Un an et demi après avoir investi le marché marocain, la startup espagnole Glovo, qui permet d’acheter, de récupérer et de se faire livrer n’importe quel produit, gagne du terrain. Pilotée par 43 personnes, la plateforme revendique une communauté de 1.100 coursiers-livreurs, tous des auto-entrepreneurs, et s’appuie sur un réseau de pratiquement 300 partenaires. Résultat des courses : un chiffre d’affaires en hausse mensuelle de 10%.

La course fulgurante de Glovo Maroc

Ils ont tous majeurs, de sexe masculin, et très jeunes pour la plupart. Leurs outils de travail se résument à une moto ou un vélo et un smartphone.

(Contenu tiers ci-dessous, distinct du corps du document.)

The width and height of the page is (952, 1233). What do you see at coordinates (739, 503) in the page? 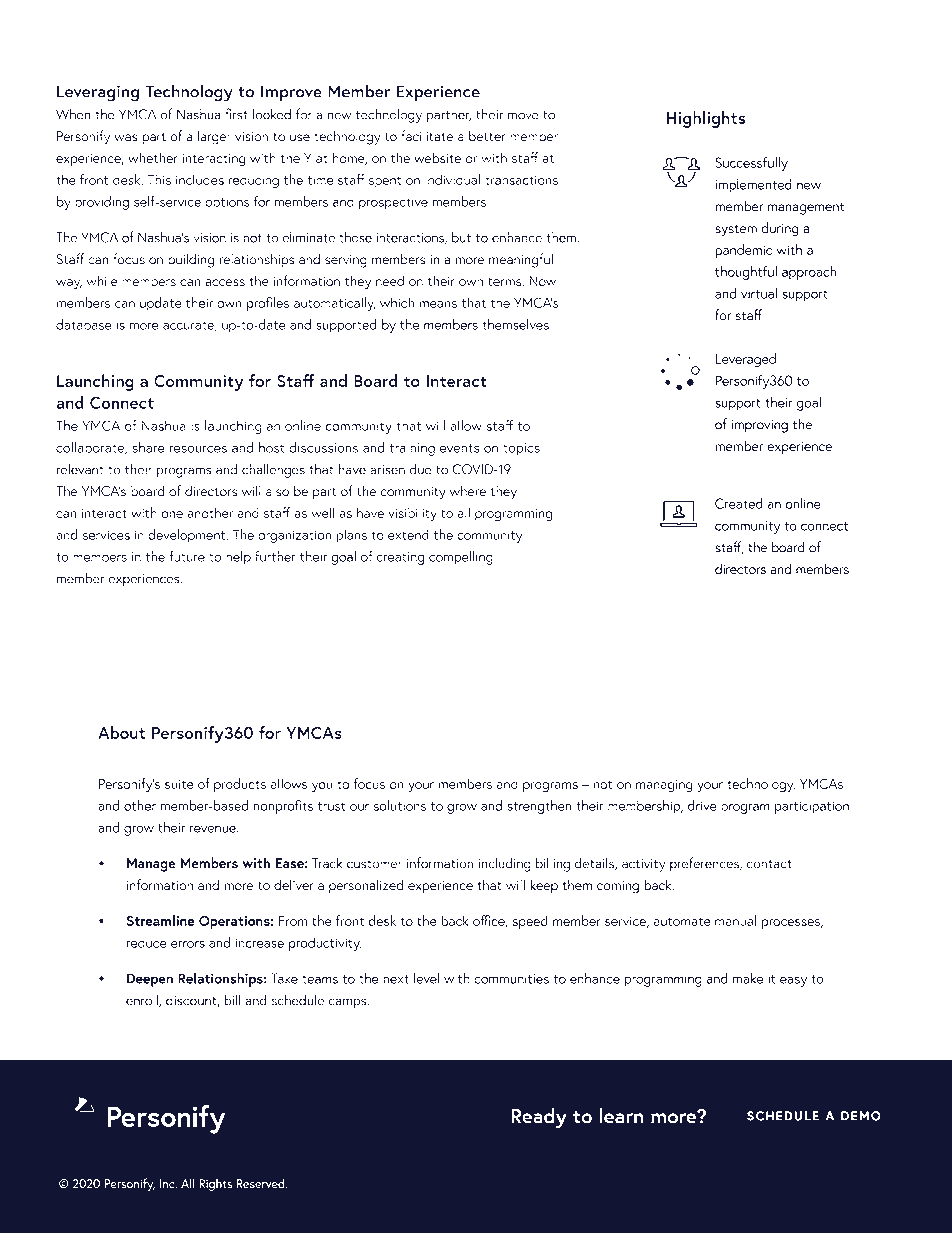
I see `Created` at bounding box center [739, 503].
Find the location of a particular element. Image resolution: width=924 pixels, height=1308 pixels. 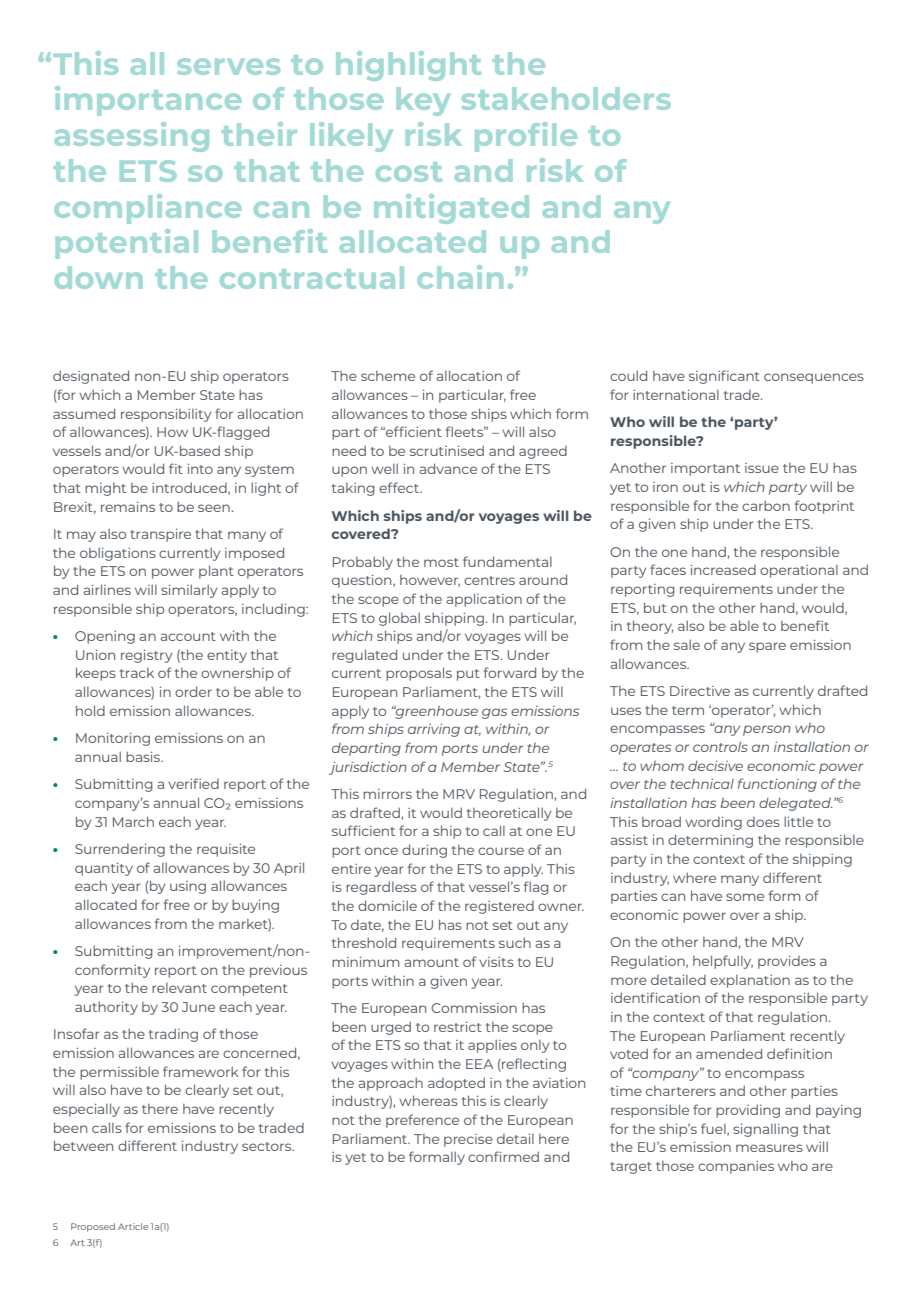

companies is located at coordinates (736, 1167).
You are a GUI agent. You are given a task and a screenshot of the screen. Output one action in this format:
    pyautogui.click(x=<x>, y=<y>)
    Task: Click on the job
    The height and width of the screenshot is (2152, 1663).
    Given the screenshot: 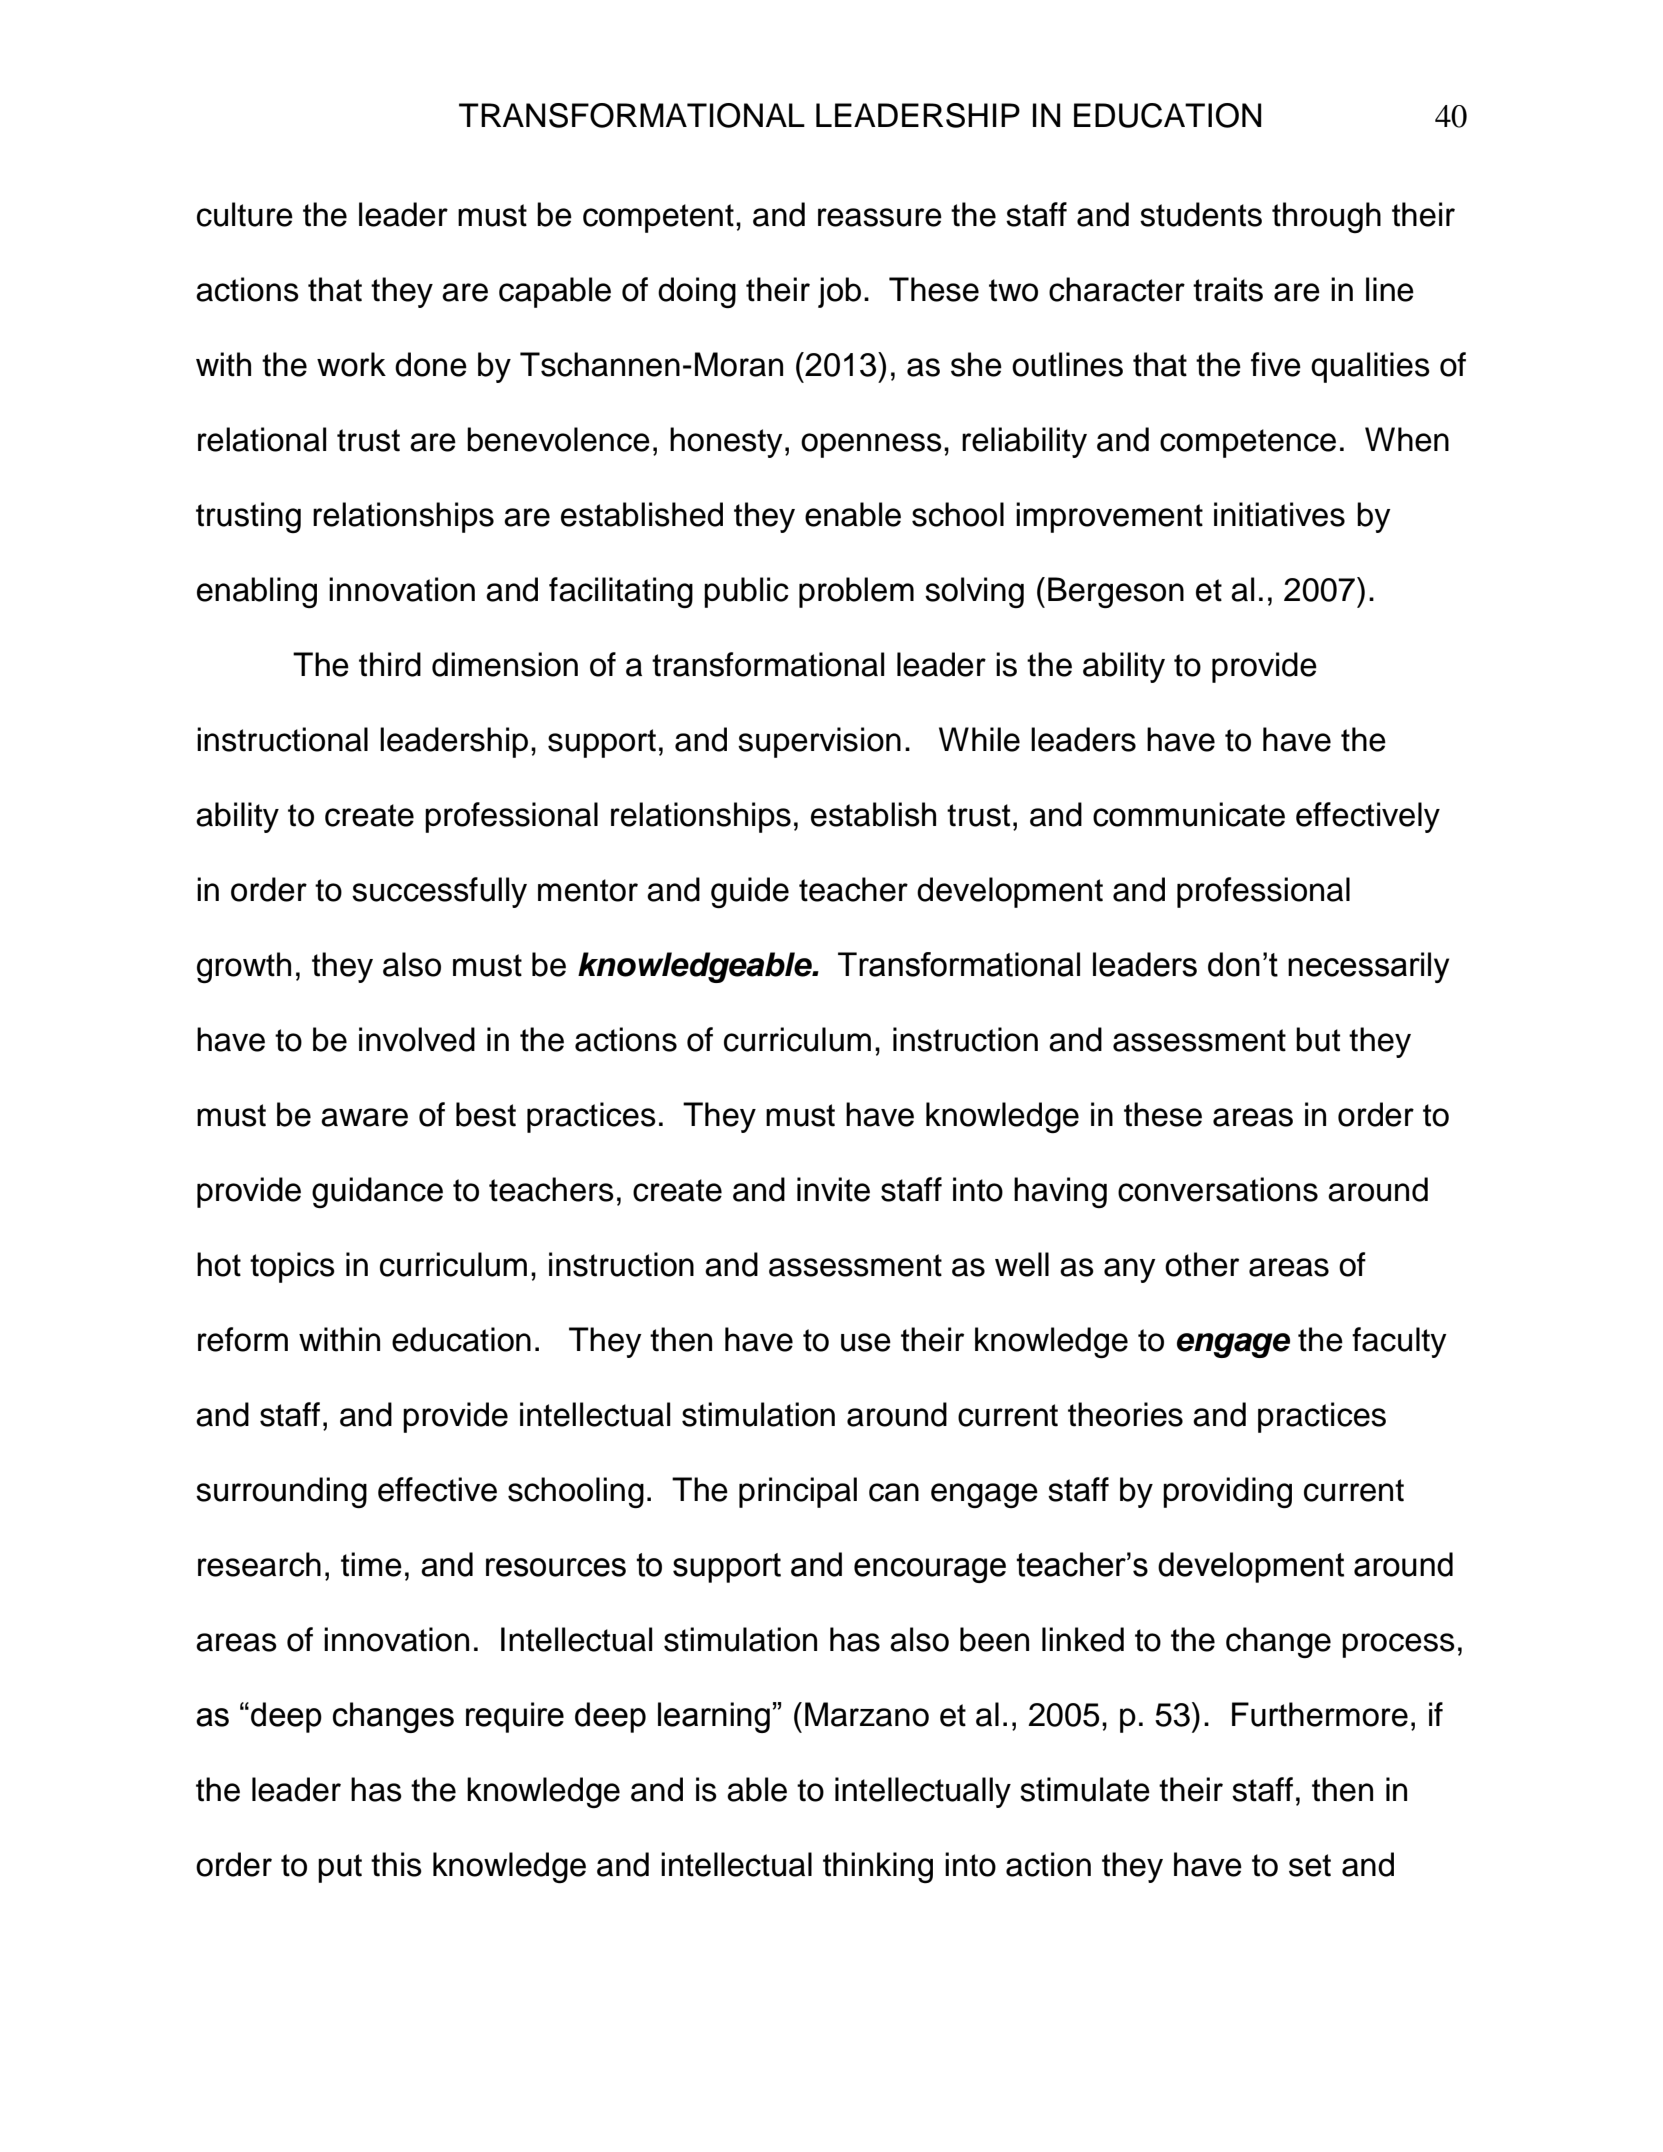 What is the action you would take?
    pyautogui.click(x=839, y=292)
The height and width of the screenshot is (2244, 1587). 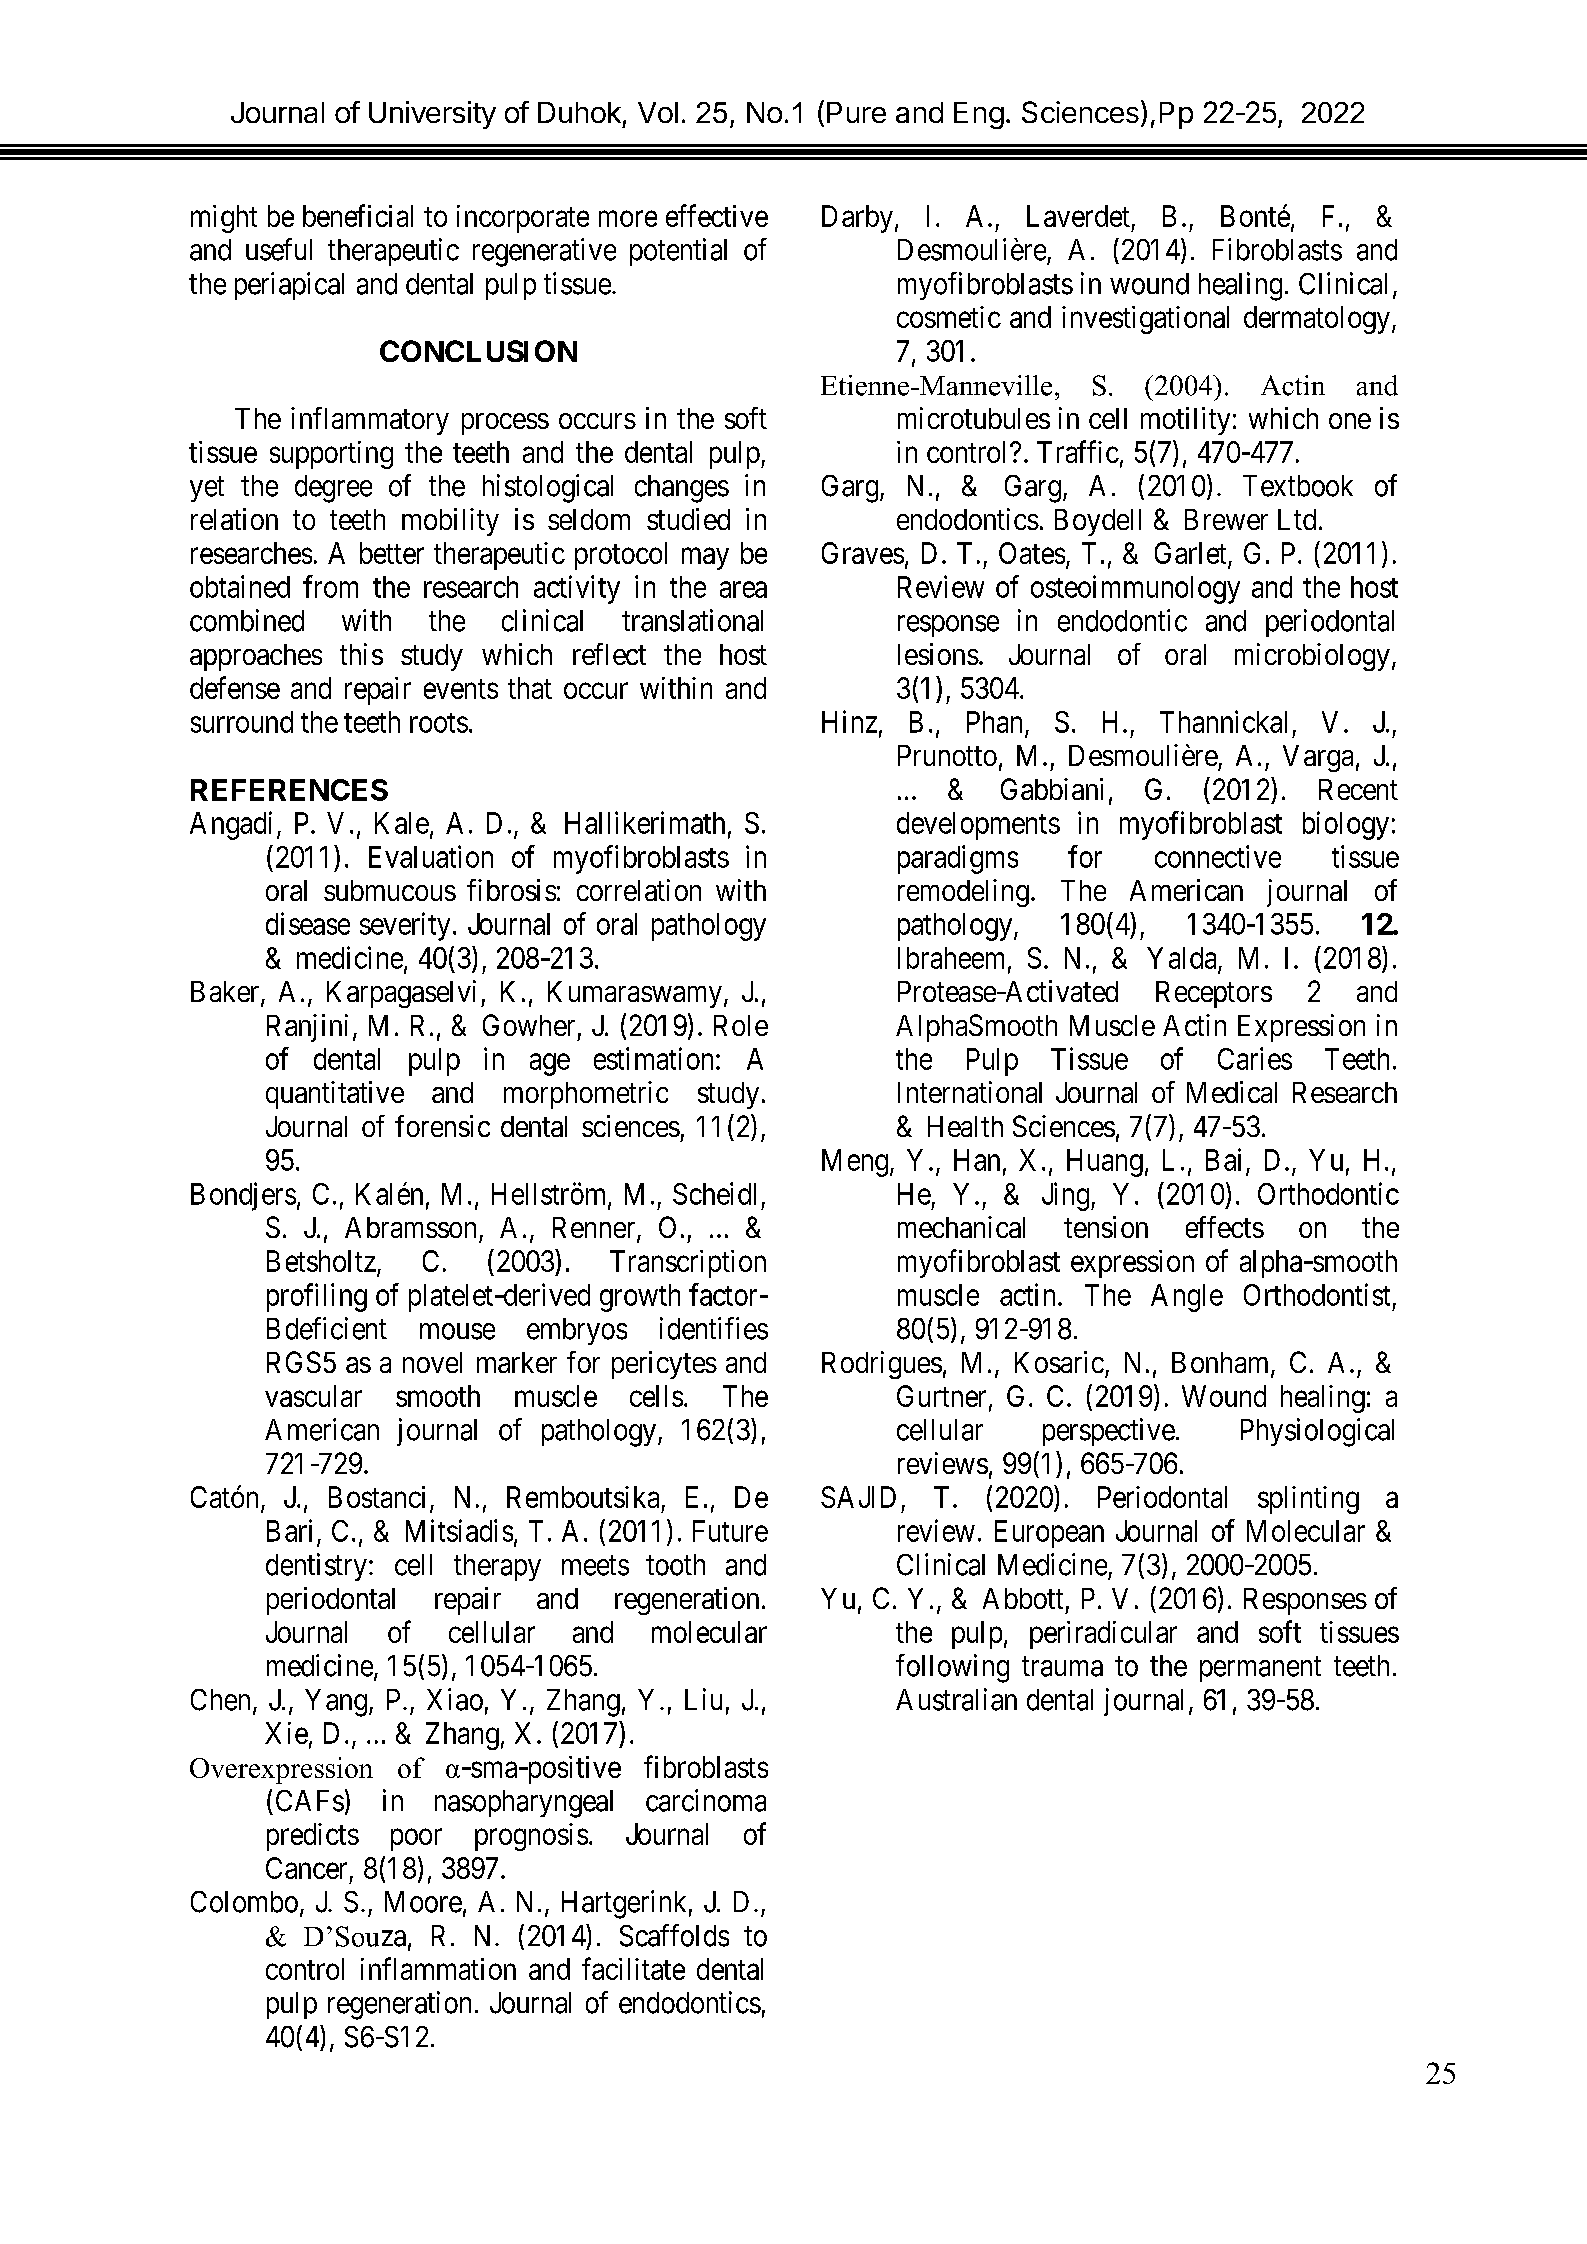 What do you see at coordinates (317, 1297) in the screenshot?
I see `profiling` at bounding box center [317, 1297].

Ils sillonnent les avenues et ruelles dans une grande précipitation et sont facilement identifiables à leur «box» jaune, avec l’inscription Glovo en vert, et parfois à leurs casques et blousons aux couleurs de la maison mère, la startup espagnole éponyme. Au-delà de la livraison de repas à domicile – principale activité de l’enseigne –, ces «coureurs» répondent aux besoins des clients pour toutes sortes de produits. Et il est rare qu’un client soit servi par le même livreur. Et c’est bien dommage, la plupart de ces coursiers-livreurs dégagent amabilité et engagement !

Comment ça marche
En fait, le dispatching s’opère automatiquement moyennant un algorithme. Et là, différents paramètres sont pris en compte : distance store-glover-client, montant de fond de caisse détenu par le coursier, temps de préparation du restaurant... De même, le coursier a le droit d’accepter ou non la commande, et en cas de refus, l’algorithme redistribue la commande au coursier suivant qui répond au même critère.
«Chaque commande passée est tracée à la seconde près. Il y a un temps nécessaire pour qu’elle soit notifiée chez le restaurant, un temps de préparation connu à l’avance (selon des benchmark sur chaque type de cuisine) et un temps de livraison. En clair, chaque volet de la commande est chapeauté par une équipe spécialisée», explique au «Matin-Eco» Karim Debbar, directeur général de la filiale marocaine du groupe espagnol. Ces étapes, comprenant la validation de la commande, sa préparation par le restaurant et sa récupération et livraison par le coursier, peuvent être suivies en temps réel par le client. Sur la plateforme, ce dernier traque ainsi chaque étape de sa course. Avec une quasi-précision, le temps de préparation de la commande est notifié à l’avance, allant par exemple de 7 min pour les burgers, 10 min pour les tacos, 15 pour les pizzas ou encore jusqu’à 45 min pour les sushis. Le client suit aussi le mouvement du glover et le chemin emprunté. 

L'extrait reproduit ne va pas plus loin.